▶ CHALLENGE
Collect every line below that contains the string "agent", matching its case exactly.

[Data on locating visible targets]

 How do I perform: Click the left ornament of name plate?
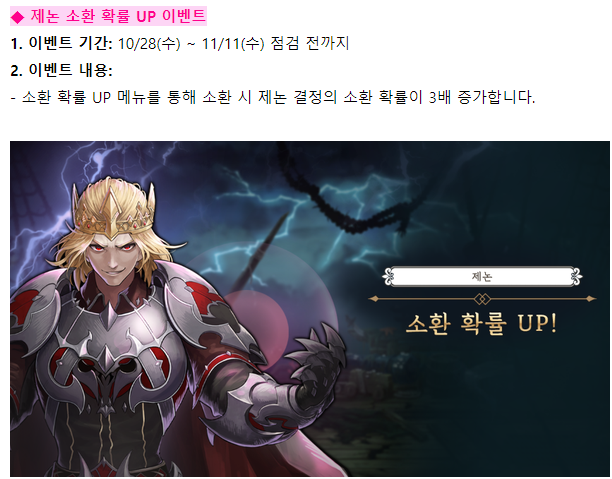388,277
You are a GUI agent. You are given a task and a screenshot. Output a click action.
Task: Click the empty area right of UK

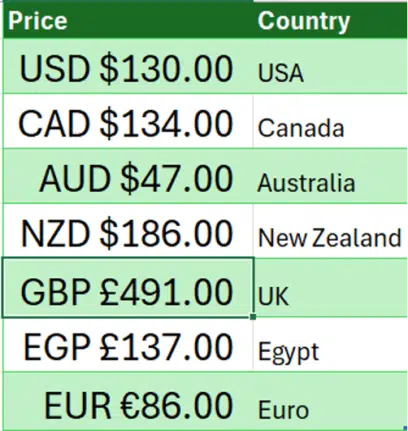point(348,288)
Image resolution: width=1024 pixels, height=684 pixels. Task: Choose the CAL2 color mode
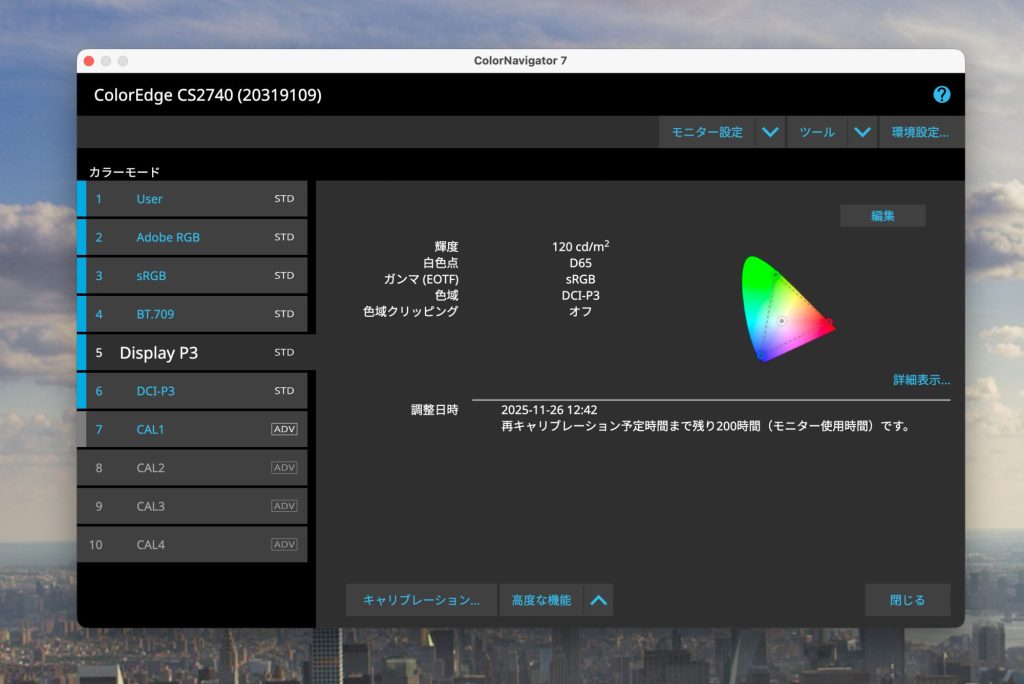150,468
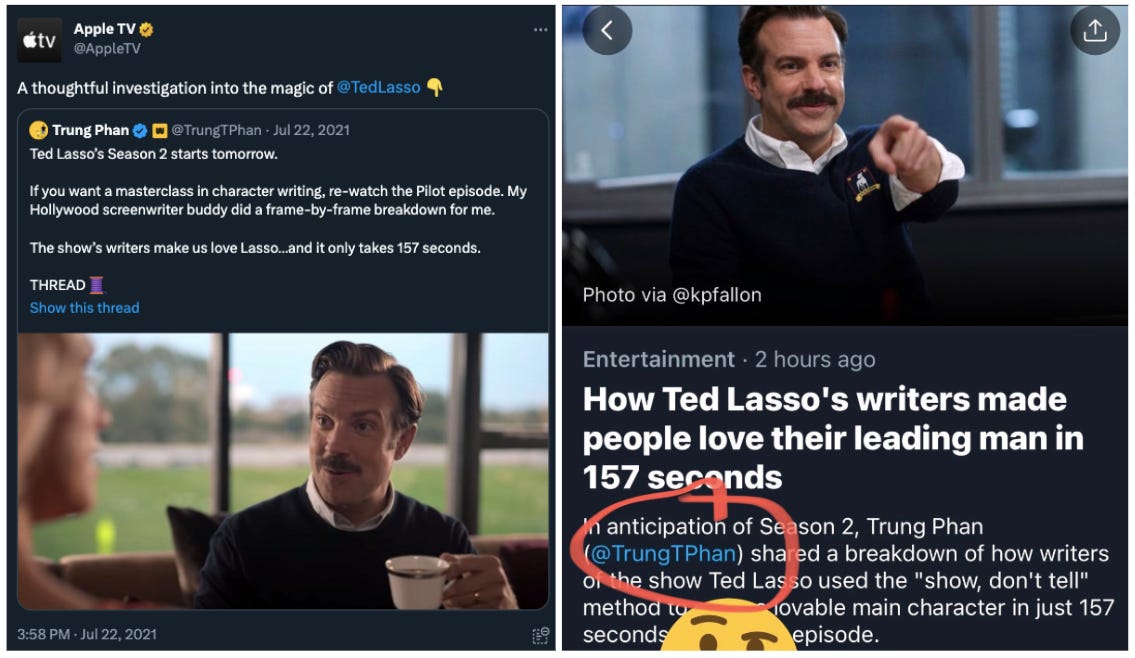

...

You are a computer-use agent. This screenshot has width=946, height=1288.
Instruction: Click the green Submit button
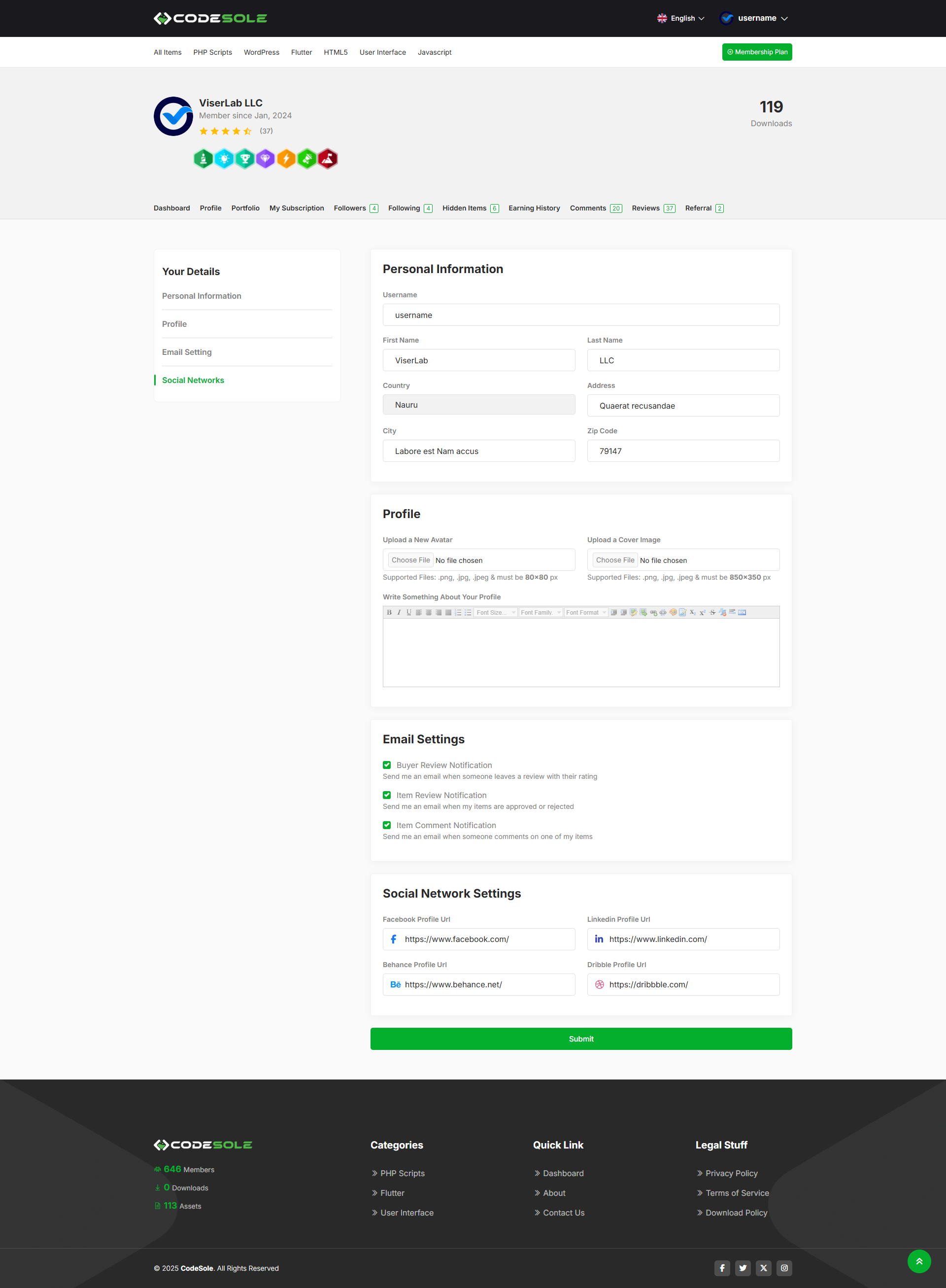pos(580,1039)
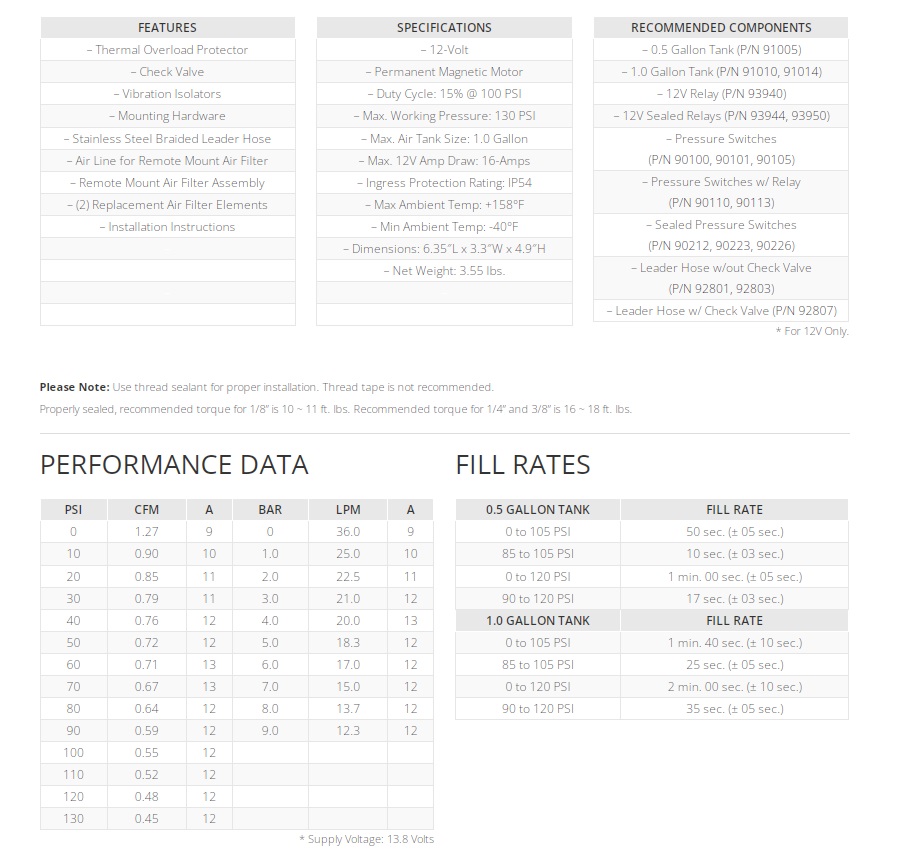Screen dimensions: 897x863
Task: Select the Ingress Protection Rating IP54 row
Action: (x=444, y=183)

==

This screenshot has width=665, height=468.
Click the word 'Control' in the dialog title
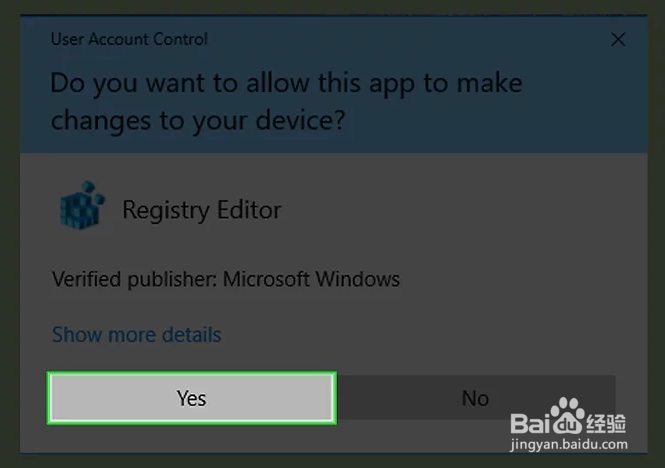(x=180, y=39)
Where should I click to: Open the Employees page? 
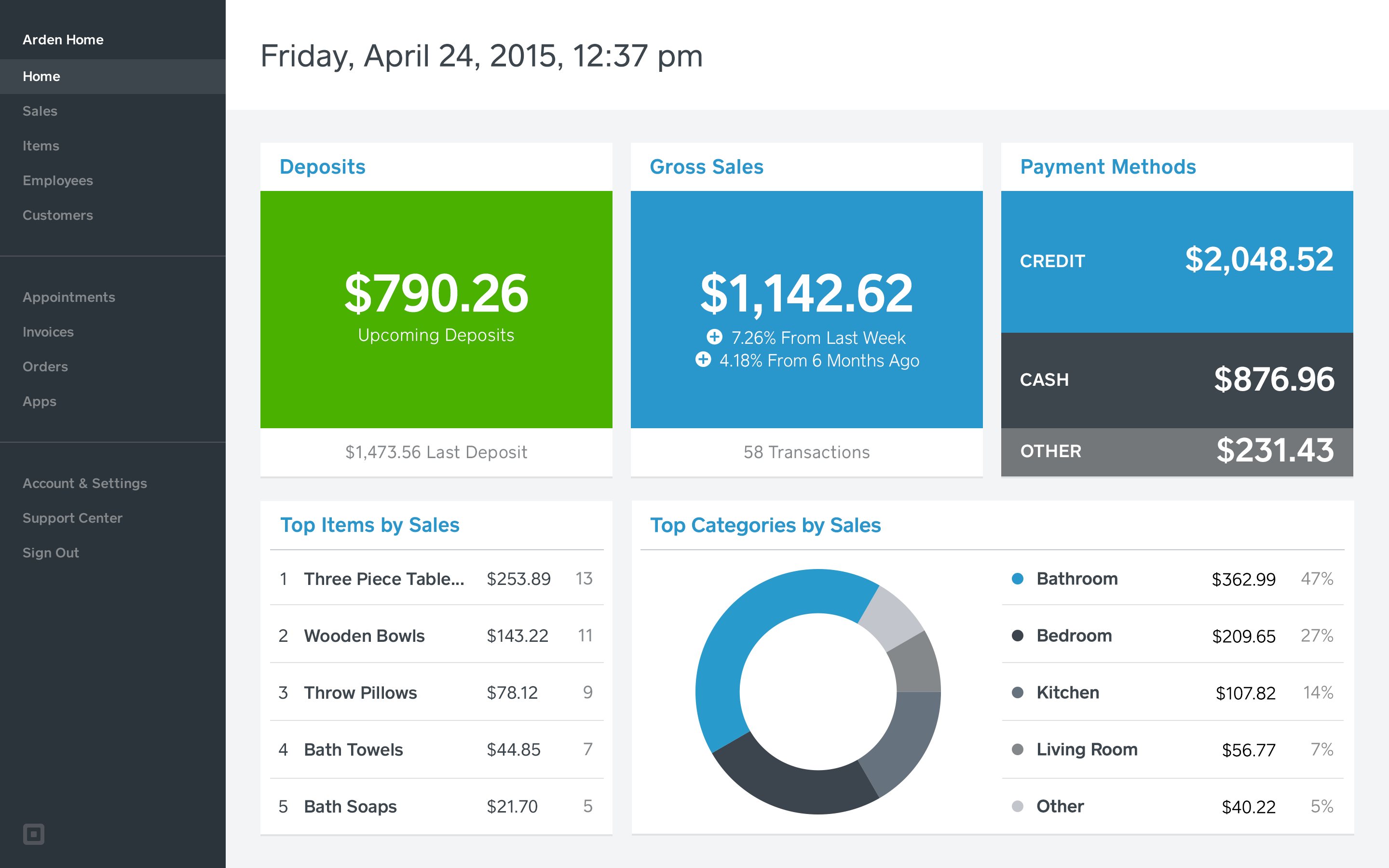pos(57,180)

▶ FINAL RESULT
You are a GUI agent. You are given a task and a screenshot. Output a click action.
You are a computer-use agent. This screenshot has width=946, height=1288.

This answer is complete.